▶ [WORK REQUIRED]: In the material below, count the lines with the word "scrollbar" and state that number only.

▶ [MATERIAL SUPPLIED]:
━━━━━━━━
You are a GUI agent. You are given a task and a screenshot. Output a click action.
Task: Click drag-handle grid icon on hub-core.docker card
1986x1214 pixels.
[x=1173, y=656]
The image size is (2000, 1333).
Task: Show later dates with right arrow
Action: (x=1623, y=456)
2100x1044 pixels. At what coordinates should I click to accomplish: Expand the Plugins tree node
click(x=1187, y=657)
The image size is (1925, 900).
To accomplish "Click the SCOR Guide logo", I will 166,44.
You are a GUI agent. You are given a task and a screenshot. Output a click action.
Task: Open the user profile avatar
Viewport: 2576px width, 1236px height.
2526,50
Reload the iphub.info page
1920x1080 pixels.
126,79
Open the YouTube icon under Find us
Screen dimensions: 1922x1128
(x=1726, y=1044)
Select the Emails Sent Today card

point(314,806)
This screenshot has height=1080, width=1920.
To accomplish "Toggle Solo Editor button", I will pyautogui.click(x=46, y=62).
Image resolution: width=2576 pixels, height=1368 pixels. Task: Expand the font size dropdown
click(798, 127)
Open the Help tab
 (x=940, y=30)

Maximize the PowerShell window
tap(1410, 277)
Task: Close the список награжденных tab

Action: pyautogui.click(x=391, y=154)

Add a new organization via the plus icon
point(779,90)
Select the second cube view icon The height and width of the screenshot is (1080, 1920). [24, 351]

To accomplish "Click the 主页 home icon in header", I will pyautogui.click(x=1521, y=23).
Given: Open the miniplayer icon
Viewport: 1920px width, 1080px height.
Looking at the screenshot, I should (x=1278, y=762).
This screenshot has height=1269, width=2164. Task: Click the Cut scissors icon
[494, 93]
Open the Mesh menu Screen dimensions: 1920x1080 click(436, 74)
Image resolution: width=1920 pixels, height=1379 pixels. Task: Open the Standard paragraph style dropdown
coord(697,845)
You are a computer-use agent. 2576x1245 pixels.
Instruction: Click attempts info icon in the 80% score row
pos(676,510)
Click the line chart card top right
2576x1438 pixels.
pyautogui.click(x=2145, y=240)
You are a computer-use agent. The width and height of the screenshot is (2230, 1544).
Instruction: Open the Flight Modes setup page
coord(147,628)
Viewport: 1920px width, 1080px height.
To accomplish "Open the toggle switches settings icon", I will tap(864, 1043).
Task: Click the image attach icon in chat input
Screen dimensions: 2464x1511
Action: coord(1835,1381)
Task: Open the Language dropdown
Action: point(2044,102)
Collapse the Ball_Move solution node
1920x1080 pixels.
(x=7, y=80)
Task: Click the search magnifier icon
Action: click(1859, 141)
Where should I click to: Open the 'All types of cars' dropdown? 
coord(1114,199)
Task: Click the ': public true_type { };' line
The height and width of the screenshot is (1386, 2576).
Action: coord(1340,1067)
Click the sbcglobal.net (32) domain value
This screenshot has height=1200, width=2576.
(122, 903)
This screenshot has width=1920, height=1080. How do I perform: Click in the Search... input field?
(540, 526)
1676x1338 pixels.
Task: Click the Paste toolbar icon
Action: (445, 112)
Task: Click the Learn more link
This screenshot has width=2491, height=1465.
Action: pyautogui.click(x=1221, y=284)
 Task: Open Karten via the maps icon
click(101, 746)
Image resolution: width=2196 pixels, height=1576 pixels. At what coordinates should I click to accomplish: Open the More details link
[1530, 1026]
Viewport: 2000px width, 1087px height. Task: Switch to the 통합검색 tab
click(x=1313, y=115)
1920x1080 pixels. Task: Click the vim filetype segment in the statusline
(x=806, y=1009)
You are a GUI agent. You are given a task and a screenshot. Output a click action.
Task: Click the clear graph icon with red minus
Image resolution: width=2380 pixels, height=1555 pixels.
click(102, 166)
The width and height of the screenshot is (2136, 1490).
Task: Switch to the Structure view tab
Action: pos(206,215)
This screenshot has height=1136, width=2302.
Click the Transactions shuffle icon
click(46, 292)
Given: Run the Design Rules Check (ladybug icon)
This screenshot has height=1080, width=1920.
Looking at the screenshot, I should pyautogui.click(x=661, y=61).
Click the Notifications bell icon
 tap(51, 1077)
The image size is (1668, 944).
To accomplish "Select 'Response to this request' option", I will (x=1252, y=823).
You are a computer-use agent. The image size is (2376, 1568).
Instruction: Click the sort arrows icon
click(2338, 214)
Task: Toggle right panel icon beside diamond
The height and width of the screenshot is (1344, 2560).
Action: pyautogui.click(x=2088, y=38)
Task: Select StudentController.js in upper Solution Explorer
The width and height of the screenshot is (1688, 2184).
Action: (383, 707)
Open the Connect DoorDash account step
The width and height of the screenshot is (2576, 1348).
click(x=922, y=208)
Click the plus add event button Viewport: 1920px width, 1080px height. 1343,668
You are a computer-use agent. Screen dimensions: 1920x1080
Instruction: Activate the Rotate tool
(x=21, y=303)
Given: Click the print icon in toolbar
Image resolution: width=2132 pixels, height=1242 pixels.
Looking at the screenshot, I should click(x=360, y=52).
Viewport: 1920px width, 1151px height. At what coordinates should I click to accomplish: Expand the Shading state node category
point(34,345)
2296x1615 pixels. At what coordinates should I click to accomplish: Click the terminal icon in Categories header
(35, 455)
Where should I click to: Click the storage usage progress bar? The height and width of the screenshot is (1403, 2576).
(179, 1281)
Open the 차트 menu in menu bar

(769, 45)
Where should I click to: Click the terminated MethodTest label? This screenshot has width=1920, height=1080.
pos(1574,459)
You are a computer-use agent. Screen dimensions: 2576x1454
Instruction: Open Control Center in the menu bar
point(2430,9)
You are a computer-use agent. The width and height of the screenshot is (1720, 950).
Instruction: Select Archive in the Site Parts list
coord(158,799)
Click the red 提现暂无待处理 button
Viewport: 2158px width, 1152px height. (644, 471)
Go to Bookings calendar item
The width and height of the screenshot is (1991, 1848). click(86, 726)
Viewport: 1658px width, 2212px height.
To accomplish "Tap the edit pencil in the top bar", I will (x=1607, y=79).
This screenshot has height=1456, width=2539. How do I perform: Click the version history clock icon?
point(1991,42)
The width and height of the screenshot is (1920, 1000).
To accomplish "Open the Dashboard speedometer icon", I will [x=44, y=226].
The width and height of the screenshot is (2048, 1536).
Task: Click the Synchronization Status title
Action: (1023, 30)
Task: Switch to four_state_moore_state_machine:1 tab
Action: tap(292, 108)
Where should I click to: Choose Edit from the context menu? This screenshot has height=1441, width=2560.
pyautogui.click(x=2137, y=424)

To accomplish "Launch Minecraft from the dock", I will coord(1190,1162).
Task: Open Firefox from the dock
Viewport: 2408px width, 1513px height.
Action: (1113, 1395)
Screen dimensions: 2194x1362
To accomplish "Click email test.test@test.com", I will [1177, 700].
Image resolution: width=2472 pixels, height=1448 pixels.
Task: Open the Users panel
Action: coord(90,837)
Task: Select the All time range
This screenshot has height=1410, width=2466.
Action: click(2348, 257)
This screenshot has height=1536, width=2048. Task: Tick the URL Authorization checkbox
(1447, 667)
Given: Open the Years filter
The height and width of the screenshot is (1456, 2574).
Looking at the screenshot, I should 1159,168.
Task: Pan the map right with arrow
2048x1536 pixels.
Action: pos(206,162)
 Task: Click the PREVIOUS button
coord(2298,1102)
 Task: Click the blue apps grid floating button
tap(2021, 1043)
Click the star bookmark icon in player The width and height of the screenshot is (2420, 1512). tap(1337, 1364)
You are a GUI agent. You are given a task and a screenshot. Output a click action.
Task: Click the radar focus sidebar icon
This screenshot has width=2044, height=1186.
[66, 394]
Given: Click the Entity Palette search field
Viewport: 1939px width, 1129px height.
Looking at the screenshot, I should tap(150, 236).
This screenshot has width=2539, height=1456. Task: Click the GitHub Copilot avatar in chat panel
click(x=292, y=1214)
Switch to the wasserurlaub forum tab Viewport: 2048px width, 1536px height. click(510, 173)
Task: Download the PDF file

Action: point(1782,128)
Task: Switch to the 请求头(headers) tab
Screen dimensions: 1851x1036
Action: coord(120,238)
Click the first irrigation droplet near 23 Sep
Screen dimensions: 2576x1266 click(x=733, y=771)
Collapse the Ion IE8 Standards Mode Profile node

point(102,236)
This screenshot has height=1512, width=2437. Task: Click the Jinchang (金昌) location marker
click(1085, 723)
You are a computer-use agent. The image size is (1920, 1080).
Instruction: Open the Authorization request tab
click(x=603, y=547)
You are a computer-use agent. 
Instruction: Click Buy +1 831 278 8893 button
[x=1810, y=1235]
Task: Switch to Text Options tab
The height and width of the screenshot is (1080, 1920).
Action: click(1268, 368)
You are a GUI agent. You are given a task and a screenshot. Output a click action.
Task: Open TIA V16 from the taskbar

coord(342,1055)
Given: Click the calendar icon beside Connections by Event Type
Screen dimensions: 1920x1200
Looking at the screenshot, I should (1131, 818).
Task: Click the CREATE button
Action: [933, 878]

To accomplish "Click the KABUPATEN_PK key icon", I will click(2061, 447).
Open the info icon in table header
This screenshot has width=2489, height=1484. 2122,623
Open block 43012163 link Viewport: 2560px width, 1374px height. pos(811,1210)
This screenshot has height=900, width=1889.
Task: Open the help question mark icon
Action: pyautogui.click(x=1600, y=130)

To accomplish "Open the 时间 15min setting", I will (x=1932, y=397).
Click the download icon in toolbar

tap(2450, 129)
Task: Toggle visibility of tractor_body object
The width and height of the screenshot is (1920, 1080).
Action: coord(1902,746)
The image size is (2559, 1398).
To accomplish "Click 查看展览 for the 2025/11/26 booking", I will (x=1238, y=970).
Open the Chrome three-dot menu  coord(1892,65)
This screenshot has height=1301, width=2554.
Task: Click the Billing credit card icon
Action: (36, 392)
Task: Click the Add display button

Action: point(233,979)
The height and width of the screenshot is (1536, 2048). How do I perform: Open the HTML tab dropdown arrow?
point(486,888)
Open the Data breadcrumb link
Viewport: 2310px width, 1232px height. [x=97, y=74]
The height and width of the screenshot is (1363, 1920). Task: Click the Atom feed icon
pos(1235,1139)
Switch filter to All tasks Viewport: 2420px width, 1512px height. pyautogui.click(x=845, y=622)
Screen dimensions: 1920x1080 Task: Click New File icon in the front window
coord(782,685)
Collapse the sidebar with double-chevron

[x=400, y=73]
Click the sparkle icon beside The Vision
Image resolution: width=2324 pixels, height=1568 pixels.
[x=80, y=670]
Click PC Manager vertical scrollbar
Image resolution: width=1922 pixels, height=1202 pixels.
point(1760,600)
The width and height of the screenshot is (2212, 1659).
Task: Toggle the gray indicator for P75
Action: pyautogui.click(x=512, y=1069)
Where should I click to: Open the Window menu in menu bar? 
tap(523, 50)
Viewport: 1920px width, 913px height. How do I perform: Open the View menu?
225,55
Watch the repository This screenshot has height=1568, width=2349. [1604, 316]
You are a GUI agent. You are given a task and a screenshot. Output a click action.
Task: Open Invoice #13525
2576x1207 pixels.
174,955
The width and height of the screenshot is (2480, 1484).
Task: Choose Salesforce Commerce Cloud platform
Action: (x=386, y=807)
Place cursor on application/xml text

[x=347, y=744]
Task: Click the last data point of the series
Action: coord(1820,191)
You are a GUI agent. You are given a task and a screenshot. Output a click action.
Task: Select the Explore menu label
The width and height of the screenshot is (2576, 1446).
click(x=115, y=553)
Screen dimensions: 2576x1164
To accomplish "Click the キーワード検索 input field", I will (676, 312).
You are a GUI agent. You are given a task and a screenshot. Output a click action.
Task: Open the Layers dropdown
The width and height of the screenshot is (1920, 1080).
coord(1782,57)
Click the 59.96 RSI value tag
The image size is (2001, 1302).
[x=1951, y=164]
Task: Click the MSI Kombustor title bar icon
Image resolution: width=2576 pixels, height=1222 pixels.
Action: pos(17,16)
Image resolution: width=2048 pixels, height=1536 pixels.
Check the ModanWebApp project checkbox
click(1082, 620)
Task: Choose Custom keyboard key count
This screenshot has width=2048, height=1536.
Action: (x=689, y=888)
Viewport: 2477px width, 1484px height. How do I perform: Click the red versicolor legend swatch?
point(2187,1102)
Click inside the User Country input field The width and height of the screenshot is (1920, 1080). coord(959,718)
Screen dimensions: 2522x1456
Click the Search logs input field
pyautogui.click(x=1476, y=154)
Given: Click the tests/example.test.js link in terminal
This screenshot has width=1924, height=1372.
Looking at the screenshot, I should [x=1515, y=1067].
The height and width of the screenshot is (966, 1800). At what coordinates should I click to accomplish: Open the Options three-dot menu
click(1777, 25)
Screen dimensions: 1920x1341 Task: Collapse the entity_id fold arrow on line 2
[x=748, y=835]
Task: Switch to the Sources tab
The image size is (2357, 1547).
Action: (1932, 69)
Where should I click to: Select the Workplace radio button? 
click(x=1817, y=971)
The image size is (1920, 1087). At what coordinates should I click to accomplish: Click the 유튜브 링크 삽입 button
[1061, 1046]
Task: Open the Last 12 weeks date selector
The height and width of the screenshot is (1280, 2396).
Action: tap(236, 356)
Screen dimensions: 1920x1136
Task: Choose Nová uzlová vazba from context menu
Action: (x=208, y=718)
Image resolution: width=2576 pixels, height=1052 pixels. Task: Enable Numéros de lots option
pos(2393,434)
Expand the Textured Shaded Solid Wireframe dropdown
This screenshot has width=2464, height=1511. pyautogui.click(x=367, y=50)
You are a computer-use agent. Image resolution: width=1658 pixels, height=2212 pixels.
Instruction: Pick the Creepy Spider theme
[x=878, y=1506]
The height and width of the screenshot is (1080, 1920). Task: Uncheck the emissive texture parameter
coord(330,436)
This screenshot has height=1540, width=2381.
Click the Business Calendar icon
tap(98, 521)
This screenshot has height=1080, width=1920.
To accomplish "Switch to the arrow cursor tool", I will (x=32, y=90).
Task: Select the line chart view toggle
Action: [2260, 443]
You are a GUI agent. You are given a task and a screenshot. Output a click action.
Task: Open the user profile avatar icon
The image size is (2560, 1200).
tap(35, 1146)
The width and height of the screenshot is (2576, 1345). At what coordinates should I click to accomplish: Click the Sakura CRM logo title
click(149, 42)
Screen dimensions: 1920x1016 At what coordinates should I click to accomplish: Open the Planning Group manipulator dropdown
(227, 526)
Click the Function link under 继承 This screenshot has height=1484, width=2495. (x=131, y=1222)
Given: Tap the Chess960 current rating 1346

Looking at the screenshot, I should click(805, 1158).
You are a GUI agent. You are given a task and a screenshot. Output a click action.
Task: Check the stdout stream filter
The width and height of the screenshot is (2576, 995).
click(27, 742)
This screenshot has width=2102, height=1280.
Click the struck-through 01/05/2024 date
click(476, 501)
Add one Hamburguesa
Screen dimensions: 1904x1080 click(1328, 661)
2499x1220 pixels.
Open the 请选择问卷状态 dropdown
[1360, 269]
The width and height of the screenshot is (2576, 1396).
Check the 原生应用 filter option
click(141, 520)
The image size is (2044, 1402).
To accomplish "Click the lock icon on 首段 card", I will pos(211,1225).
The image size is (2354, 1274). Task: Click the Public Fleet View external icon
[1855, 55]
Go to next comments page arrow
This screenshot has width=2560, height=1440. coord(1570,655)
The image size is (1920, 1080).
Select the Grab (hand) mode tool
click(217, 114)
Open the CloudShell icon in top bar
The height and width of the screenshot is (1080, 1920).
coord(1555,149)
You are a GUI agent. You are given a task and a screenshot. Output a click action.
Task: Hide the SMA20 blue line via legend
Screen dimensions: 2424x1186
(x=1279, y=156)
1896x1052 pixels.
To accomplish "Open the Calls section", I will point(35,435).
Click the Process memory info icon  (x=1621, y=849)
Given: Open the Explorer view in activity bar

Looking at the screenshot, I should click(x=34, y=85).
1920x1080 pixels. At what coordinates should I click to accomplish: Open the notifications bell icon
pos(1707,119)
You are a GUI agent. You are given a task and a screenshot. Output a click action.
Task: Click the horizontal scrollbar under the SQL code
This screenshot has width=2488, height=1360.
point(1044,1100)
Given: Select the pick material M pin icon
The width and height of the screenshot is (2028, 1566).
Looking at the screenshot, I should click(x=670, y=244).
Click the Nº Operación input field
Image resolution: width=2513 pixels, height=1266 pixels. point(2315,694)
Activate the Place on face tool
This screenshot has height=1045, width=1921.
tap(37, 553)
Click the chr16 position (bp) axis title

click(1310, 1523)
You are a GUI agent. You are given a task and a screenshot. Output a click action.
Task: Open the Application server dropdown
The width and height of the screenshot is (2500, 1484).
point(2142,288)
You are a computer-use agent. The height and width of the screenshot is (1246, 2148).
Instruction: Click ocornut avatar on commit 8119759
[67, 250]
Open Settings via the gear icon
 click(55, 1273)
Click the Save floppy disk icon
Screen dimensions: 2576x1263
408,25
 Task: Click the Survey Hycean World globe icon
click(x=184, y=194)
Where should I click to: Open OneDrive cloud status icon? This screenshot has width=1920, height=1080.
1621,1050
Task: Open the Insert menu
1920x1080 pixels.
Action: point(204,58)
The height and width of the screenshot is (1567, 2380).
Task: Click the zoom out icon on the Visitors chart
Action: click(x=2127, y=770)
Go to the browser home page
━━━━━━━━
▶ [RESPONSE AREA]: 2